O grupo de Aurora estranhou a chegada desse casal, mas a essência da vila era a amabilidade então receberam Apolo dessa mesma forma. E assim foi. Apesar da sua timidez, o rapaz que era da mesma idade que o grupo, foi-se integrando. Iria passar ali cerca de um mês e mal esperava para conhecer os cantos à casa, mas apesar de gostarem dele, decidiram manter o “paraíso” em segredo por ser algo do grupo e não o conhecerem o suficiente para deixarem um estranho entrar assim na sua bolha. Porém, na cabeça de Aurora não fazia grande sentido. Estava a dar-se lindamente com ele e sabia que não havia problemas em mostrar-lhe aquele espaço. “Não é propriedade privada”, pensava ela. Não perdeu tempo em marcar com ele e decidiu permitir a entrada na sua zona. Sem qualquer medo, sem qualquer receio. Apenas Aurora a ser Aurora, simples.

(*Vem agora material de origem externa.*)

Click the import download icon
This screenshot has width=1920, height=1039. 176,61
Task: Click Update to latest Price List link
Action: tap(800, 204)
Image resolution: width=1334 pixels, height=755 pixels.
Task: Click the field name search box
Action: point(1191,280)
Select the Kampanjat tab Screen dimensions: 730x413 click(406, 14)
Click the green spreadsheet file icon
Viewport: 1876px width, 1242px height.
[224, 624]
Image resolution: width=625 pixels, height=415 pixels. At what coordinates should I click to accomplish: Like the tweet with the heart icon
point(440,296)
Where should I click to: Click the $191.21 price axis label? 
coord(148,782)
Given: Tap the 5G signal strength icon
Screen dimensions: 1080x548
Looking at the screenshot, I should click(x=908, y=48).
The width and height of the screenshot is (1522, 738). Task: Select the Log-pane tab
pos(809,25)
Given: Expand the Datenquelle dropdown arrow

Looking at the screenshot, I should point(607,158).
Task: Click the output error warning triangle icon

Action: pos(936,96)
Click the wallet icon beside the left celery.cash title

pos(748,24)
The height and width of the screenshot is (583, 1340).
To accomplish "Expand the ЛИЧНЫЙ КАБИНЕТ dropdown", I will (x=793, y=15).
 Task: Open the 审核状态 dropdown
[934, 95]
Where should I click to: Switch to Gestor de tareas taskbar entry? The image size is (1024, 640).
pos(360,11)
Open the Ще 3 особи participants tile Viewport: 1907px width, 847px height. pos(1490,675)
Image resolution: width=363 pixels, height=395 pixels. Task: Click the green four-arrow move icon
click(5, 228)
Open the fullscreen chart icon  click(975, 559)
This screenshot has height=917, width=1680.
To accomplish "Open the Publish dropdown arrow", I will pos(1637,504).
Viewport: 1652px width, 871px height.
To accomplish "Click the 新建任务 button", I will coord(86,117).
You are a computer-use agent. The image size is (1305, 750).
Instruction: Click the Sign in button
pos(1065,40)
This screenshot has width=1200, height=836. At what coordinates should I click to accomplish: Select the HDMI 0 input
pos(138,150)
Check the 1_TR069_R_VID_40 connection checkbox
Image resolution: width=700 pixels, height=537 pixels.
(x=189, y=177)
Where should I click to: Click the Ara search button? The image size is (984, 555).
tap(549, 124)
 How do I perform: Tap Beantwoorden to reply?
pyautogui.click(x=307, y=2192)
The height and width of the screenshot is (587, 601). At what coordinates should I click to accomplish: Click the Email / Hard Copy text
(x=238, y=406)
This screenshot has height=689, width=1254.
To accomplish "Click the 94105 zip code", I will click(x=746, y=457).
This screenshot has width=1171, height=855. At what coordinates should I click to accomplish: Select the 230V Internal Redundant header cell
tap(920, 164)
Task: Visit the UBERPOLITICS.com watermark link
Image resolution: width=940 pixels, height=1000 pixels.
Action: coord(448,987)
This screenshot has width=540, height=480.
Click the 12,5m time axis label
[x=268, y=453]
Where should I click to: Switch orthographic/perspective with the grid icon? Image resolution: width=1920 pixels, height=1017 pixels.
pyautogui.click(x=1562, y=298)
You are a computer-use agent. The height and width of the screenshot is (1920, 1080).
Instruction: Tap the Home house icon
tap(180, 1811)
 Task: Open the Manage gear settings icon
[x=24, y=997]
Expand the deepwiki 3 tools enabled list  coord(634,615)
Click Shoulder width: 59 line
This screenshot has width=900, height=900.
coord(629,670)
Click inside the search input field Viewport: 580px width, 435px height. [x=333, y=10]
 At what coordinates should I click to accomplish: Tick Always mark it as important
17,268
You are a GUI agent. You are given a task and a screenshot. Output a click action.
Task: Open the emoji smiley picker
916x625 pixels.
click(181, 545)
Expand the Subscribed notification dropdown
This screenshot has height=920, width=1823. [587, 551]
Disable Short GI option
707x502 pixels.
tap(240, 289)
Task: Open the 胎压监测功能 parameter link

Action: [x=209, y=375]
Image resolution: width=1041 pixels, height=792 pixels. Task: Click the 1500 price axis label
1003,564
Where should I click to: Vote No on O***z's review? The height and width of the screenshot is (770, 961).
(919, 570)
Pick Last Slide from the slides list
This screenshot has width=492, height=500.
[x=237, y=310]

Apolo não teve outra reação senão espanto. Sentiu-se imediatamente acolhido pela natureza e percebe o amor que ela sente pelo local. Ali ficaram o resto do dia a conversar e a partilhar segredos como se se conhecessem há bastante tempo. Era o verdadeiro significado de dois estranhos que se conheciam, mesmo antes de terem trocado uma palavra. Duas almas que já estariam interligadas. Mas esse fator tornava-os vulneráveis. O facto de se darem dessa maneira fazia com que se sentissem tão bem, mas ao mesmo tempo eram reféns do tempo. Apolo não ficaria para sempre.

Essa tarde multiplicou-se e de tarde passaram a tardes. Passavam agora os dias juntos onde as conversas não tinham fim e nem pensavam em mais nada.

Apolo confessara a Aurora que se sentia atraído por ela, independentemente do tempo há que se conheciam. Ele dizia que a atração que sentia não tinha de ter um significado em especifico. Sentia o que sentia e não tinha de haver toda uma explicação por trás. Dizia até que como prova, deixaria Aurora cortar as ondas do seu cabelo, cortando a maré que ali existia. Era do mais puro que existia. Um amor adolescente e inconsequente e nem eles sabiam do que se tratava esse sentimento.

 

Até que um dia, aconteceu o que mais temiam, sem darem por isso. No fim da estadia da família de Apolo, as flores de Aurora murcharam. Os pássaros pararam de cantar. O sol não brilhava com a mesma intensidade e o riacho parou de correr. Corriam agora as lágrimas de Aurora que se sentia abalada pela a rapidez do tempo. Ele foi embora e ela não tinha pressa. O verão deixou de ter grande sentido para ela.

Eram agora dois estranhos a sorrir para a saudade.